Leïla Marouane, Lettres d’Algérie, Éditions Abstractions, 12/03/2025, 186 pages, 19,99€
Pour retrouver la matrice d’un pays, pour en tirer la quintessence, il faut une geste qui traverse les siècles et une langue qui fasse récit autant qu’elle fonde une identité. Ces éléments, associés aux destins de deux jeunes héros, Marc Biancarelli les rassemble avec une justesse rare dans ce superbe Roman national.
Poète, nouvelliste, dramaturge, romancier et éditeur, longtemps enseignant de langue corse, l’auteur avait déjà beaucoup écrit sur l’île de Beauté : Murtoriu : Ballade des innocents, Orphelins de Dieu, Massacre des Innocents et, plus récemment, Prighjuneri è altri nuvelli. Son nouvel opus apparaît comme l’une de ses œuvres les plus accomplies. La description des lieux comme celle des protagonistes en donne d’emblée le ton. Nous sommes en Corse, au mitan du XVIe siècle, lorsque le bouillant condottière Sampiero d’Ornano, chef de mercenaires, débarque dans l’Arcinivala pour y rallumer les feux de la rébellion.
Mais ce bout de terre n’est pas qu’un décor : c’est un organisme vivant, gardé par ses rochers, ses ravins et ses hautes passes. Le texte le dit dans une image saisissante : “Un territoire perdu, enserré dans une étroite vallée dont la plupart des accès consistaient en des passes escarpées et perchées sur des éminences vertigineuses où deux hommes n’auraient pu avancer côte à côte”
Identité insulaire
L’environnement posé, l’auteur fait le portrait de chacun des deux adolescents, dont le nom est déjà plus qu’un indice. Ombre mutine du jeune paysan qu’elle suit avec espièglerie, Catalina porte un prénom qui dit son appartenance insulaire ; son complice, Fioravante, tient le sien d’un paladin imaginaire dont la mémoire confuse est arrivée jusque-là.

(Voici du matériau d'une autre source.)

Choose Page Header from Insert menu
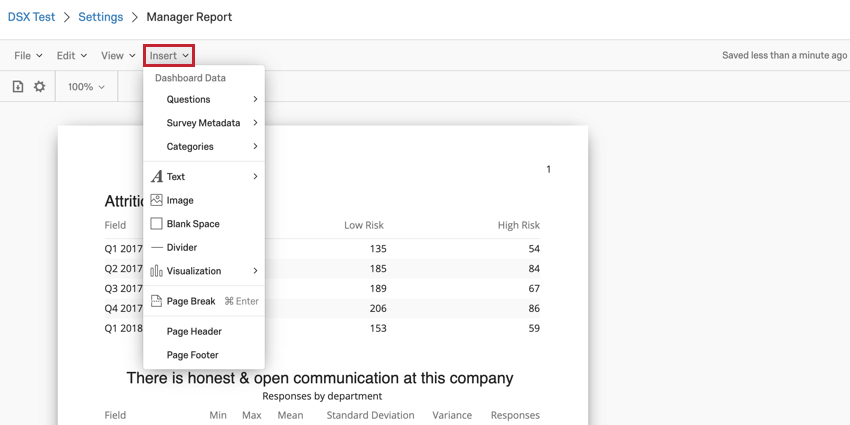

Ces deux jeunes êtres vont vite devoir troquer les jeux de l’enfance contre la lutte guerrière. Car le pays, à cette époque, n’a rien d’un paradis : c’est une terre assiégée, où les Turcs rôdent, où les Barbaresques débarquent, brûlent et repartent chargés de captifs, jusqu’à ce que Gênes, plus redoutable encore, impose sa loi. Contre elle, Fioravante et les siens vont s’opposer de toutes leurs forces, comme le décrit Biancarelli : “La guerre se poursuivit ainsi, sans fin et impitoyable. Un siècle fou durant lequel y survivre relevait tout simplement du miracle.”
Réflexion universelle
Écrit dans des phrases amples et précises, avec des images saisissantes et le rythme d’une chronique ancienne où la langue corse affleure à chaque page, le récit s’élabore comme la preuve vivante d’une culture qui a existé, résisté et survécu.

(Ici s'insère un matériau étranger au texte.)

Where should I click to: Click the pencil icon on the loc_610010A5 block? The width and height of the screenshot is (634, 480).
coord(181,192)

Vient alors cette question, posée en épilogue du roman : pourquoi les hommes vont-ils en guerre ? Fioravante ne se nourrit d’aucune illusion lorsqu’il répond : “Parce qu’il y a et il y aura toujours des commandants ivres d’eux-mêmes, qui se battront pour leur pouvoir et leurs appétits, se croiront élus des dieux, et rien n’altérera jamais leur soif de puissance, leur inextinguible quête de profit. Le triomphe de ces fous vaut-il que nos montagnes se recouvrent des flots de sang et de larmes qui, éternellement, y ont été versées ?”
Telle est la raison d’être de ce remarquable ouvrage : au-delà d’une réflexion universelle sur la naissance des nations, Roman national pose, d’un souffle prodigieux, la grande question du mal.